Laboratory studies were undertaken to discern the effects of fracture characteristics and geochemistry on the transport of viruses in fractured rock. Results showed that particle size had a significant impact on particle retention and transport, with much greater retention in the virus size range than in the micron size range. There was also a strong dependence on groundwater velocity and the ionic strength of the groundwater.

Outputs

The study contributed to the development of viral detection methods including the implementation of protocols for rotavirus detection by both molecular methods and culturing.

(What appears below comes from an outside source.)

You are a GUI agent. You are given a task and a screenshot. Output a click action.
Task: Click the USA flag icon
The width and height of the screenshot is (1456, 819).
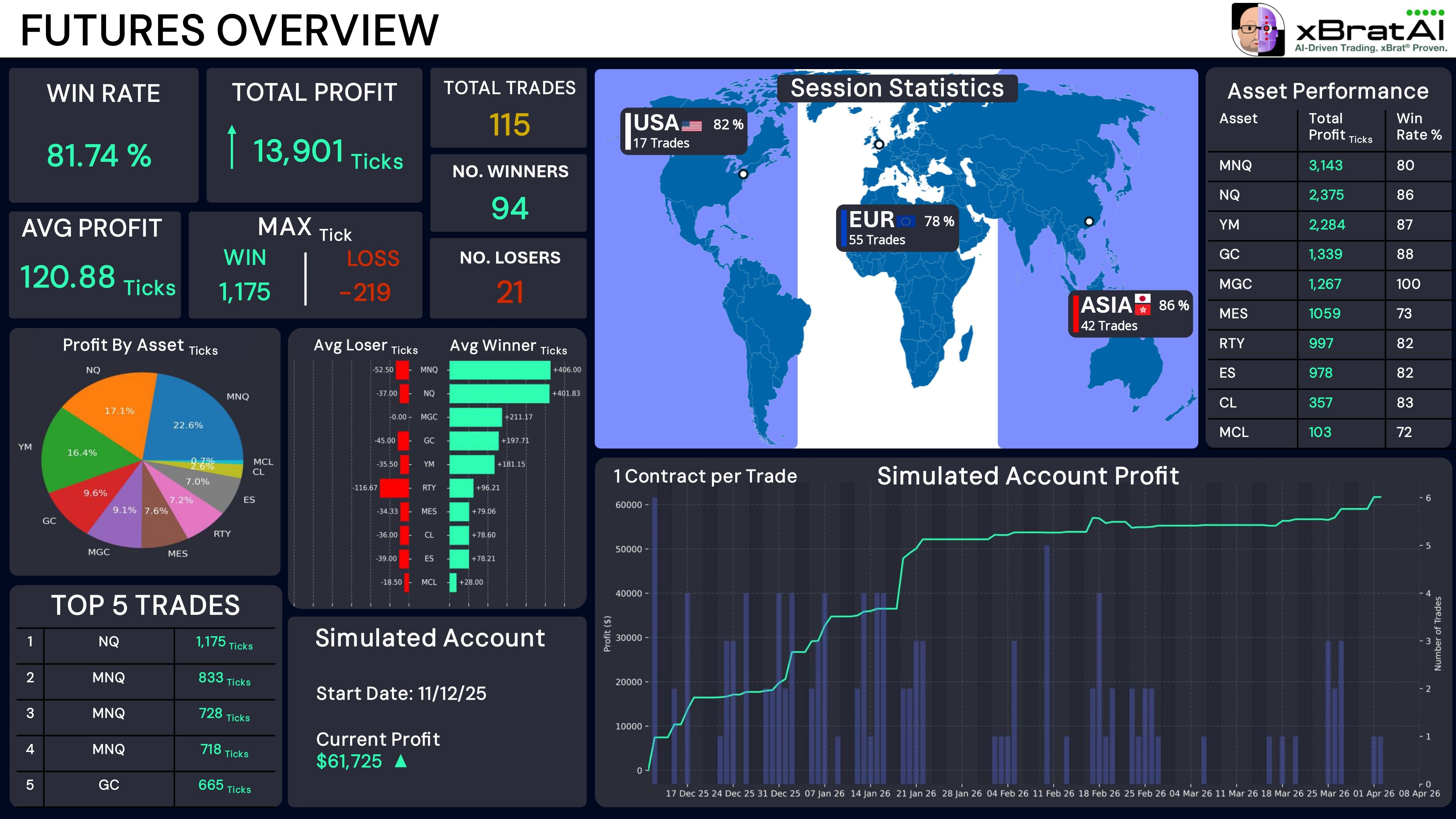point(692,126)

Information was shared with relevant industry, regulatory and research personnel through attendance and presentations at conferences.  A presentation at a water symposium given in April 2009, on Mayne Island, BC was attended by over 100 people, consisting of residents, consultants, drillers, technicians, microbiologists, government regulators and water systems operators. Principal investigators discussed the field survey results with technical staff from the Ministry of the Environment and Conservation Authorities from across the province of Ontario in June 2009. Conference presentations included:

• Trimper, S., Novakowski, K., Springthorpe, S., Sattar, S., Vidovic, S., and Aly, M., 2009. “A study of human enteric virus presence in fractured rock wells in rural Canada.” First International Conference on Microbial Transport and Survival in Porous Media, Niagara-on-the-Lake, ON, May 10-13, 2009.
• Praamsma, T.W., Trimper, S. and Novakowski, K.S., 2009. “Surface to fracture transport of E. coli-sized microspheres and a conservative tracer in a fractured rock aquifer, Perth, Ontario.”First International Conference on Microbial Transport and Survival in Porous Media, Niagara-on-the-Lake, Ontario, May 10-13, 2009.

Select Publications

• Mondal, P. M., Liss, S. N., and Sleep, B. E. “Transport of virus-sized microspheres in rough-walled rock fractures.”
• Mondal, P. M., Liss, S. N., and Sleep, B. E. “Transport of bacteriophages in rough-walled rock fractures.”
• Mondal, P. M., Liss, S. N., and Sleep, B. E. “Influence of biofilms on transport of microspheres and bacteriophages in rough-walled rock fractures.”
• Mondal, P. M., and Sleep, B. E. “Modelling pathogen transport in rough-walled rock fractures.”
• Trimper, S., Novakowski, K., Springthorpe, S., Sattar, S., Vidovic, S., and Aly, M. “The occurrence of viruses in bedrock aquifers at three locations across Canada.” Submitted to Groundwater Journal.
• Trimper, S., Novakowski, K., Springthorpe, S., Sattar, S., Vidovic, S., and Aly, M. “The vertical infiltration of bacteriophage in a shallow bedrock aquifer.” Submitted to Groundwater Journal.

Outcomes

• As one of the first studies of its kind, the project provided strong evidence to support the long-held belief that bedrock aquifers are vulnerable to pathogen contamination. The results clearly indicate that these aquifers are at risk and that domestic wells constructed in these settings are not protected by current regulations in any jurisdiction.
• Considering the high number of positive samples detected in the water supplies, the potential health impact is enormous. The communication of these results to government agencies may potentially lead to new guidelines for siting of septic systems and water supply wells in fractured rock settings and the development of methods for identification and renovation of existing at-risk systems.
• This study was the first field investigation to use NanoCeram® virus filters, developed by Argonide Inc. These filters are currently under review by US EPA. The project could add great leverage to the company’s bid for US EPA approval.  If approved, these filters will greatly reduce the cost of virus filtration and sampling, which should help make virus sampling more widespread.